[THE DATA]

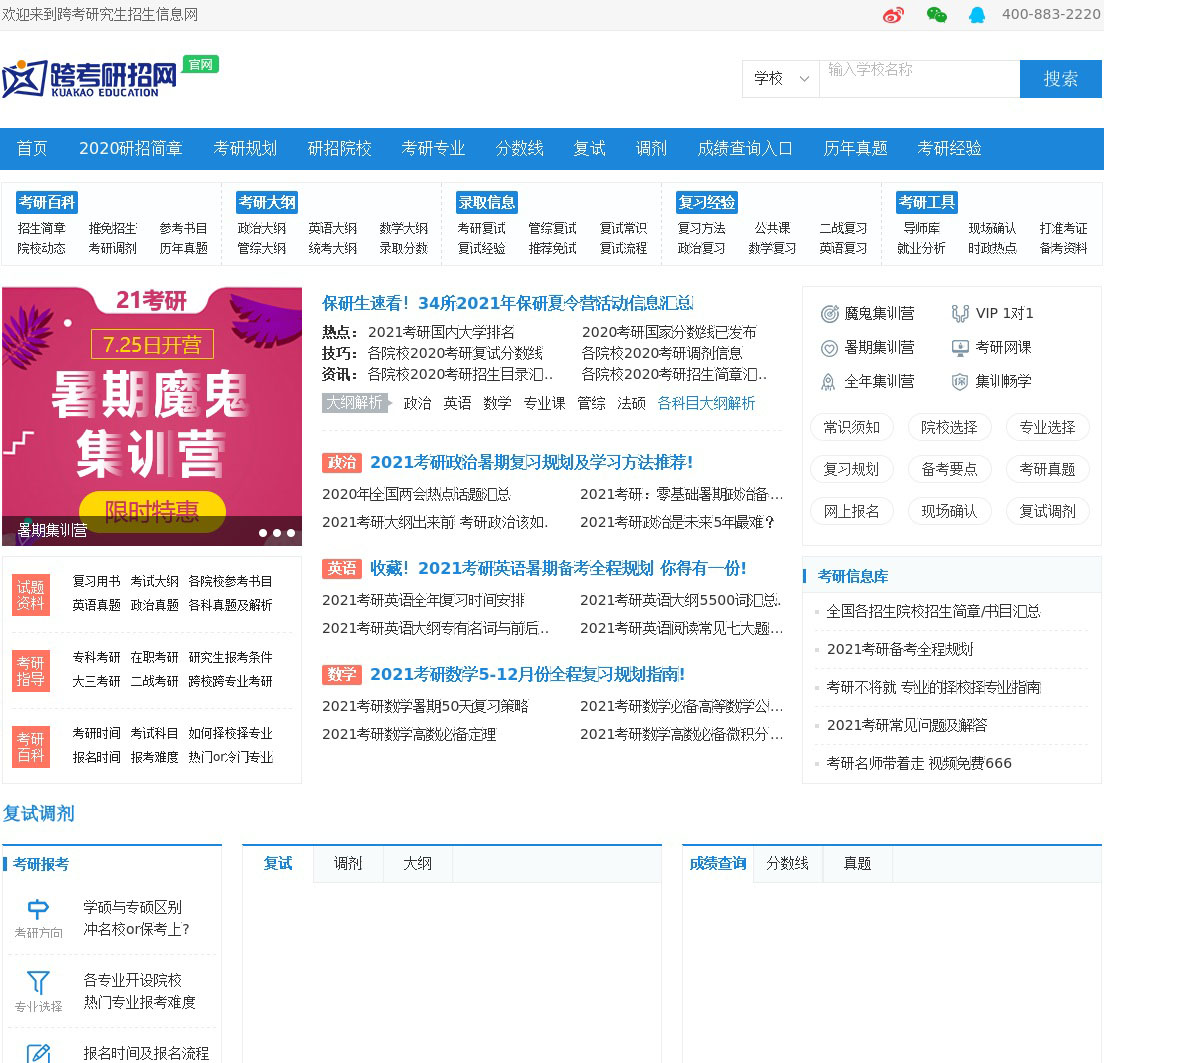This screenshot has height=1063, width=1200.
Task: Click the 暑期集训营 heart icon
Action: 829,348
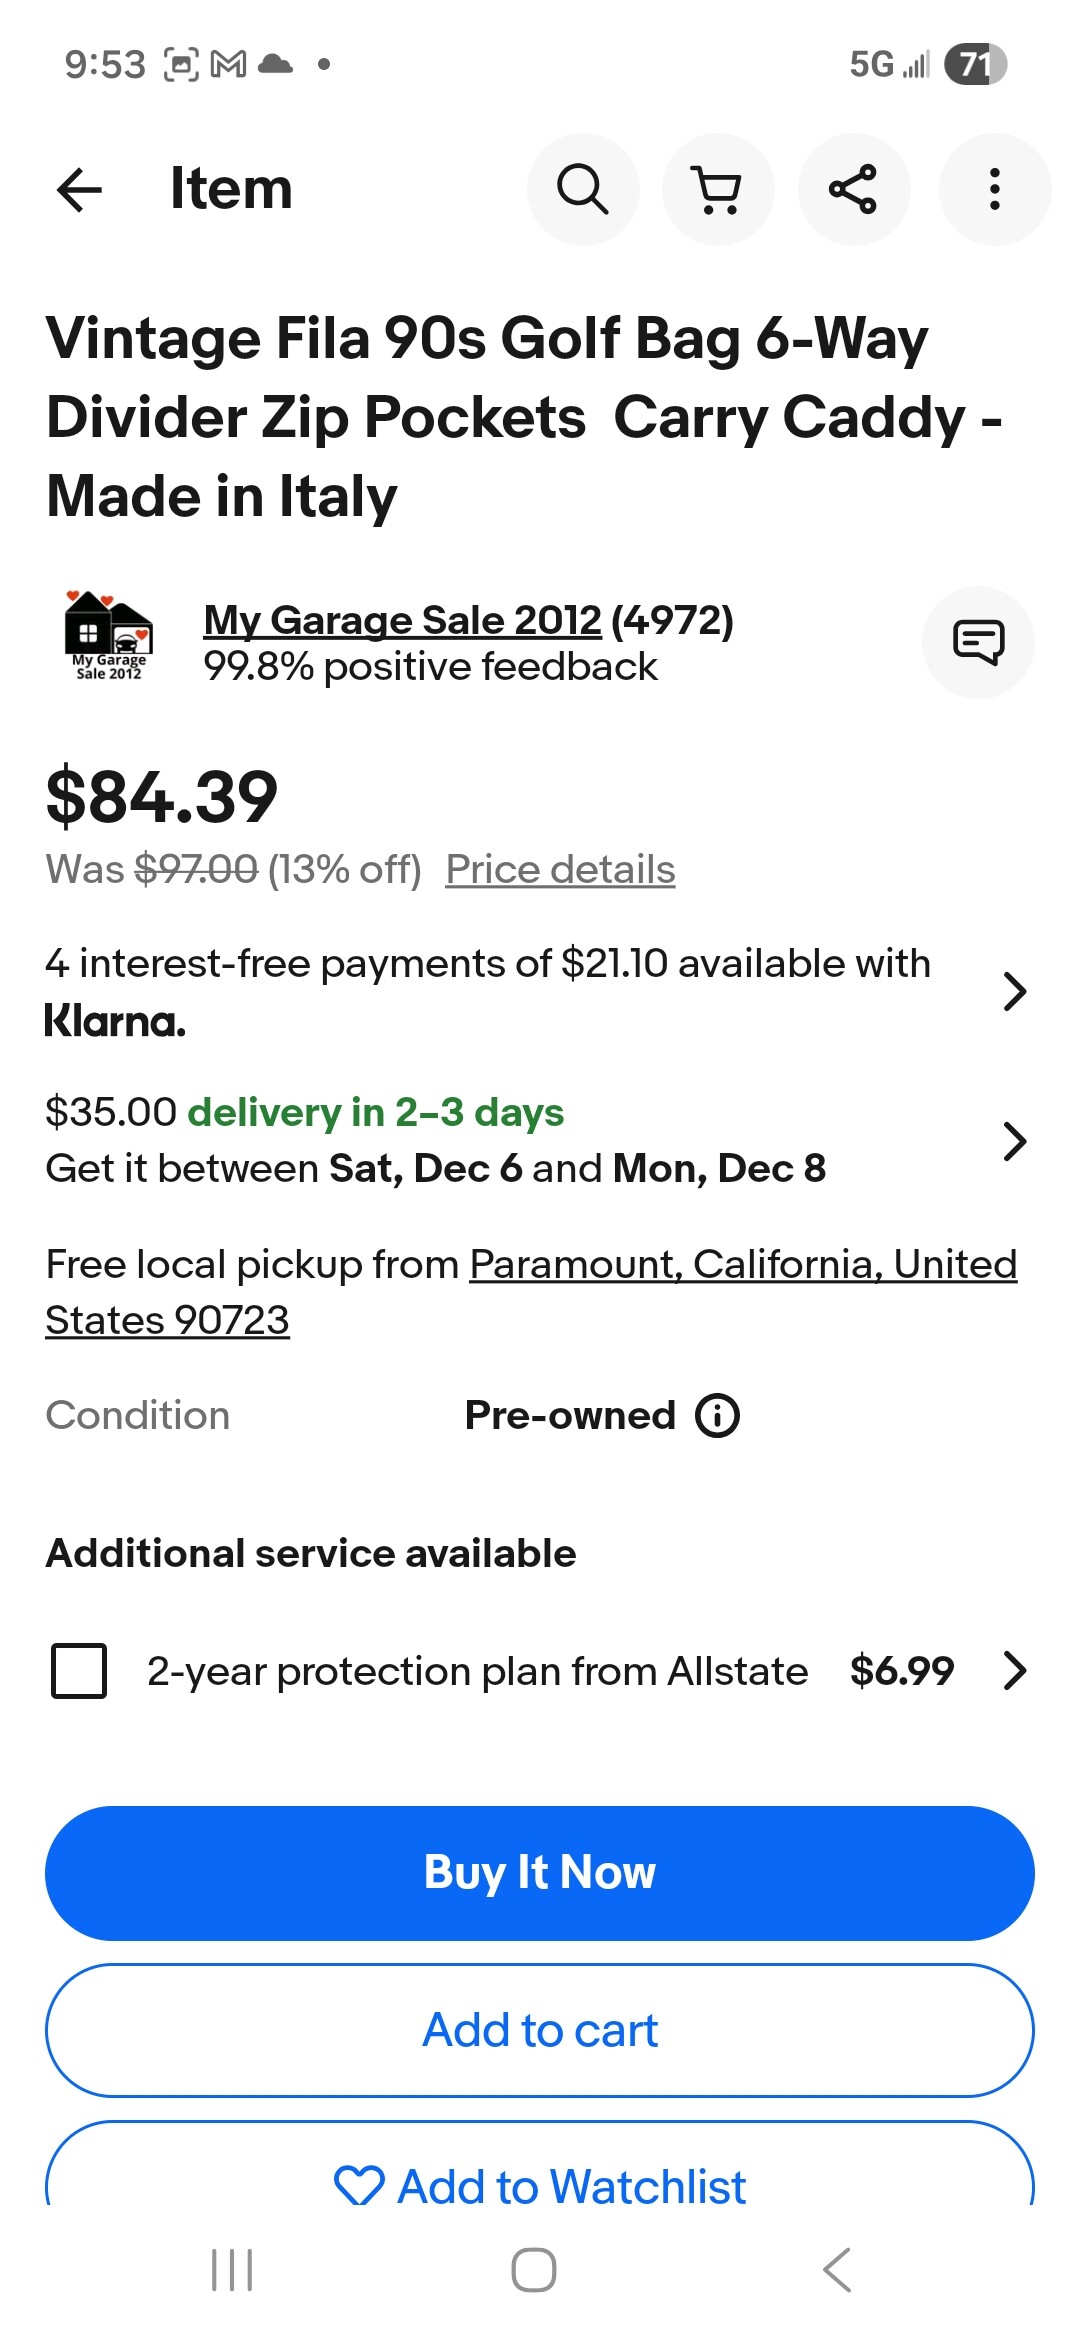Viewport: 1080px width, 2340px height.
Task: Check the Allstate protection plan checkbox
Action: [79, 1671]
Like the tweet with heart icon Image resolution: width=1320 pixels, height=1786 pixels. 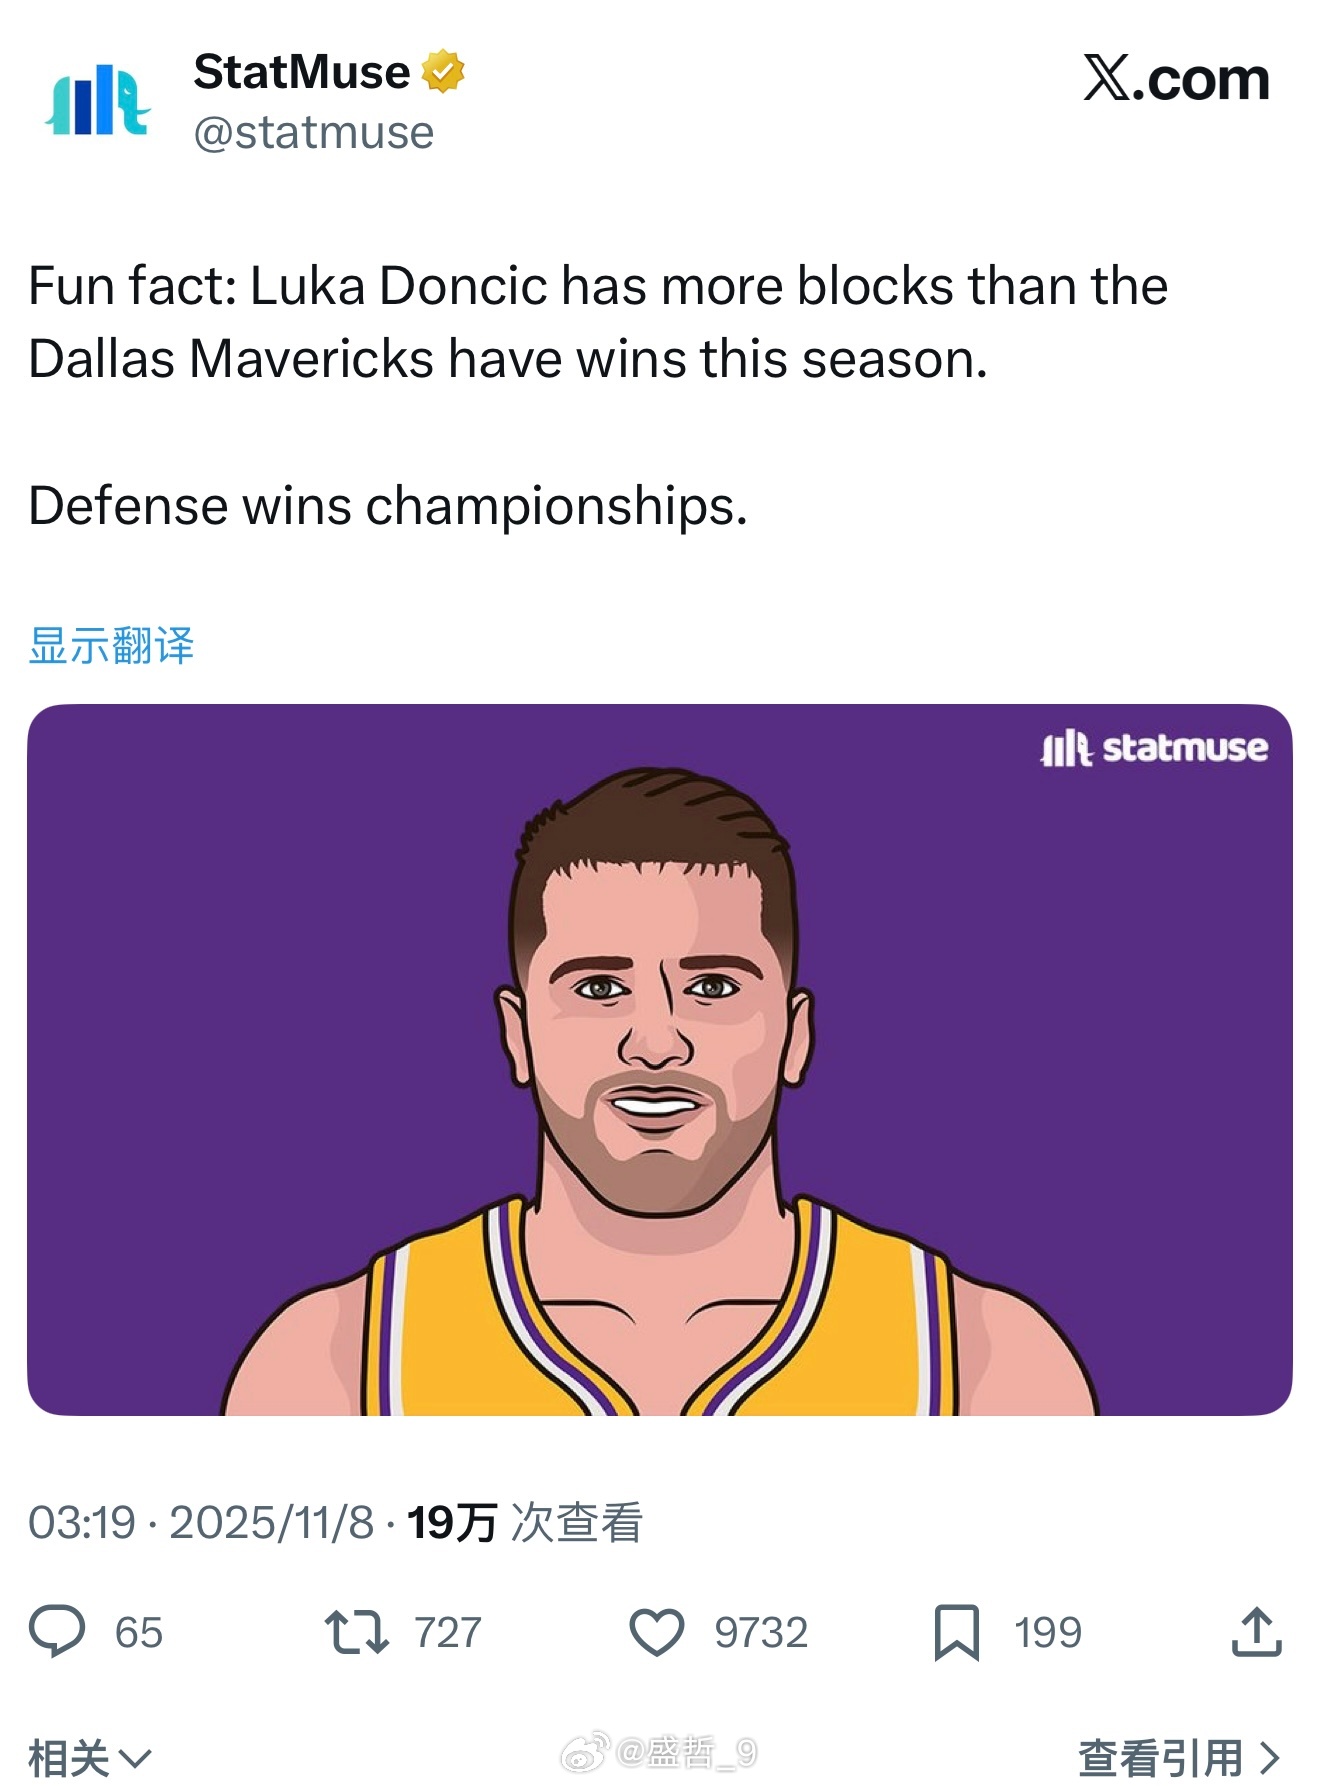[656, 1632]
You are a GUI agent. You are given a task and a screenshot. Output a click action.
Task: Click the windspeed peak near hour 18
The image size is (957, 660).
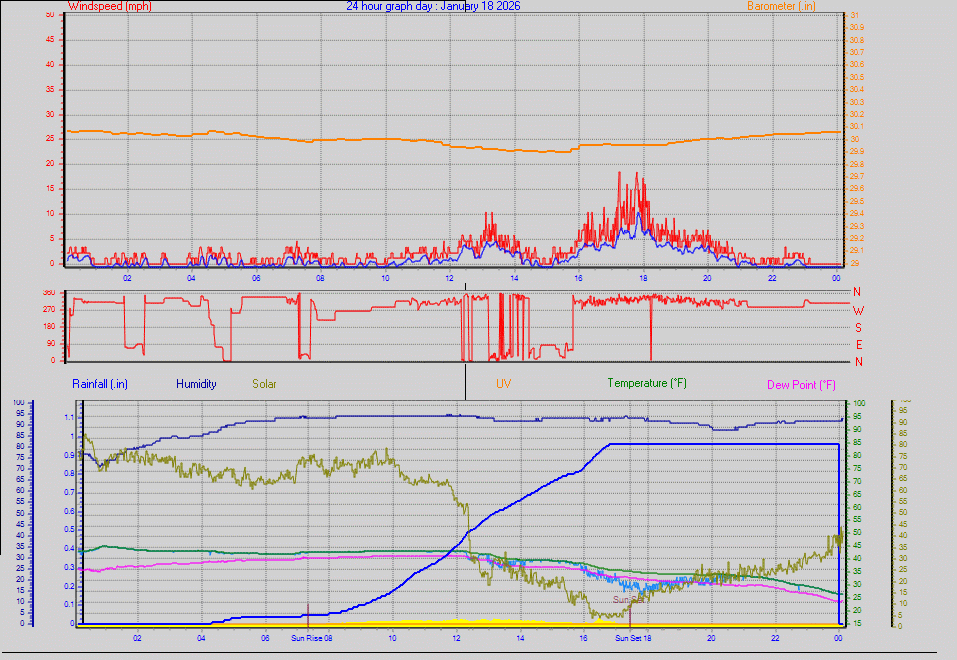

[/THE DATA]

Restate, word for word, each line from the line containing "You are a GUI" through the end of the entries above; the pictures are not part of the copy.

You are a GUI agent. You are given a task and a screenshot. Output a click action.
Task: Click the windspeed peak near hour 18
The image size is (957, 660).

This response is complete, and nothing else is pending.